Posted by: CrazyFool   2010-10-24 14:25  

#9  You couldn't just let anyone buy it. Not kids. Not folks in certain jobs. Not folks with over-usage problems.

And your plan for stopping this from happening once being a straw buyer and redistributor becomes a lot easier is?
Posted by: Thing From Snowy Mountain   2010-10-24 12:56  

#8  I would expect his job focuses largely on rampant alcoholism, heroin, and opiates
Posted by: Frank G   2010-10-24 11:26  

#7  Russia Drugs Czar opposes changes that would leave him out of a job.
Posted by: Bright Pebbles   2010-10-24 11:22  

#6  Use Mexican pot!

They don't let something as trivial as a nine year old boy stand in the way of providing the best high for the best price!
Posted by: badanov   2010-10-24 10:31  

#5  The Dutch have seen some problems as their neighbours haven't gone down the decriminalisation route, hence druggies flock to Amsterdam. Portugal has seen drug use decrease since it decriminalised - as Portugal doesn't yet have the same reputation as the Netherlands as a drug mecca.

But even at current prices it is certainly quite available, and folks who want it can easily get it.

Indeed - you can get the stuff anywhere, you just can't take it out in the open except in places like Amsterdam.

We haven't stopped murder or rape with all the laws over human history, so should we simply drop enforcement because 1 - it hasn't effectively stopped and 2 - the enforcement results in both significant costs and in some cases wrongful prosecution? The practical intent is abatement not eradication.

But as Portugal, and all our simple observations prove, it doesn't abate. In fact there's evidence for the opposite. And you can hardly compare drug taking to murder and rape. The state's responsibility should lie at preventing people doing harm to others; it's way beyond its sensible remit to prevent people doing harm to themselves. There's a word for infantilised society, where the state subverts individual responsibility, and that's socialised.
Posted by: Bulldog   2010-10-24 10:16  

#4  Putting as much pot in prison as possible, for the use of the inmates, has several advantages.

They spend all day stoned, not making trouble. So fewer guards are needed and they are attacked less often. They also fight among themselves less. If they don't want weed, offer them free tranquilizers.

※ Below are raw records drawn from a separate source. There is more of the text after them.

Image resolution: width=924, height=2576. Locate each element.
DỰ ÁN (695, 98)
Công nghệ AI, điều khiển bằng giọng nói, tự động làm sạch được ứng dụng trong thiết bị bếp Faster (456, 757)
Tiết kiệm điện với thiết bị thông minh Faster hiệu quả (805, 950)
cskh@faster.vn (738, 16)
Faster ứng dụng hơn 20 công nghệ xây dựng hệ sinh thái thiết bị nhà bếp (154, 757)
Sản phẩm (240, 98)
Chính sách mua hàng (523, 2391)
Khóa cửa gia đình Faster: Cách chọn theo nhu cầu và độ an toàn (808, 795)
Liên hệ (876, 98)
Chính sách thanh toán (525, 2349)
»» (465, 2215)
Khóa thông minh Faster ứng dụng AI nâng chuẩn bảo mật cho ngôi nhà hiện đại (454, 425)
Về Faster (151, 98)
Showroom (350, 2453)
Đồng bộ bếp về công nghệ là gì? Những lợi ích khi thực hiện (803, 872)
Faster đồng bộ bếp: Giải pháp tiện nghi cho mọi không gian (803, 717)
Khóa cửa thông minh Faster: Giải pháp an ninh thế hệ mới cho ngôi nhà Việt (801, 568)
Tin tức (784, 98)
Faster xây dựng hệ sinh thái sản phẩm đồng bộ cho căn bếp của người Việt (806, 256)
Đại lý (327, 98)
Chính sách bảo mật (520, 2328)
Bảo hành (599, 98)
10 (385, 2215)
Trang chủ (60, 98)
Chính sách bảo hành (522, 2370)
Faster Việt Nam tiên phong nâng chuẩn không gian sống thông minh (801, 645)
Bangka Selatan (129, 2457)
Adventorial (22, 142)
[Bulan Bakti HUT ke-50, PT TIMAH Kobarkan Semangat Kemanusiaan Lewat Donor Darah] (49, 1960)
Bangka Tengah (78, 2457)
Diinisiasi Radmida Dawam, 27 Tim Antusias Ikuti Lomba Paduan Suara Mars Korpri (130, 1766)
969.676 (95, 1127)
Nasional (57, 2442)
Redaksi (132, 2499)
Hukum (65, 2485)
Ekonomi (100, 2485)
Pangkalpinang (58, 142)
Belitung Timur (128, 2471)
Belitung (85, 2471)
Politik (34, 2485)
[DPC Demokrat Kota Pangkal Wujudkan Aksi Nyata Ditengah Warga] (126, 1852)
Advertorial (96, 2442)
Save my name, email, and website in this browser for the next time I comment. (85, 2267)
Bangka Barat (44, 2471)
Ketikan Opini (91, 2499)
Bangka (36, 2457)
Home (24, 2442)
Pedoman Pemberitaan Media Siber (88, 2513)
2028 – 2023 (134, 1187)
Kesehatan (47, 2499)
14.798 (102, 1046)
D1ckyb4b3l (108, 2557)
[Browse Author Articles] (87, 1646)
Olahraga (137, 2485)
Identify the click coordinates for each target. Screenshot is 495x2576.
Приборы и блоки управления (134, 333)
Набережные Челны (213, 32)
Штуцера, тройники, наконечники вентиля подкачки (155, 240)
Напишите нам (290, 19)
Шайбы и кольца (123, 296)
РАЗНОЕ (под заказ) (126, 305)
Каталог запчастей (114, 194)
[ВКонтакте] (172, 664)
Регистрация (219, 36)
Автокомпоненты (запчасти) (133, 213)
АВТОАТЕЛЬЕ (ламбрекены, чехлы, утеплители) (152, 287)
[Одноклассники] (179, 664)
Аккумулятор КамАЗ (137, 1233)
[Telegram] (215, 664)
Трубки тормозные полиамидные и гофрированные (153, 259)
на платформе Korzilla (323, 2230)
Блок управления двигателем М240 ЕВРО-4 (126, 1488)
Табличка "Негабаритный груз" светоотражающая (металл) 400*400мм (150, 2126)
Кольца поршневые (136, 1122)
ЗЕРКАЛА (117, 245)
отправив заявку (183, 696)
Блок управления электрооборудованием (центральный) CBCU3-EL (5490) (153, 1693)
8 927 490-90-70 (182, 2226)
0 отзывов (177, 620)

Six months before release, they are sent to a "health prison", with no drugs, a vegetarian diet, exercise and lots of counseling. Those ex-prisoners that are unemployable can work and live at the prison growing food and earning minimum wage, with free housing and meals.

Though on the surface this sounds very hippie, the truth is that it keeps them out of trouble while in prison, and reintroduces them to society, or not, in a way to lessen recidivism.
Posted by: Anonymoose   2010-10-24 10:08  

#3  Food stamps should include pot.
Posted by: g(r)omgoru   2010-10-24 08:52  

#2  The Financial Times has an article on the Netherlands 'reconsideration'. If it pops behind registration, try googling 'Financial Times article Netherlands drugs'.

Let's drop the absolutist argument. We haven't stopped murder or rape with all the laws over human history, so should we simply drop enforcement because 1 - it hasn't effectively stopped and 2 - the enforcement results in both significant costs and in some cases wrongful prosecution? The practical intent is abatement not eradication.
Posted by: Procopius2k   2010-10-24 08:47  

#1  Drug laws created the insurgency in Mexico. I'm against drugs too, but obviously the current program doesn't work at all.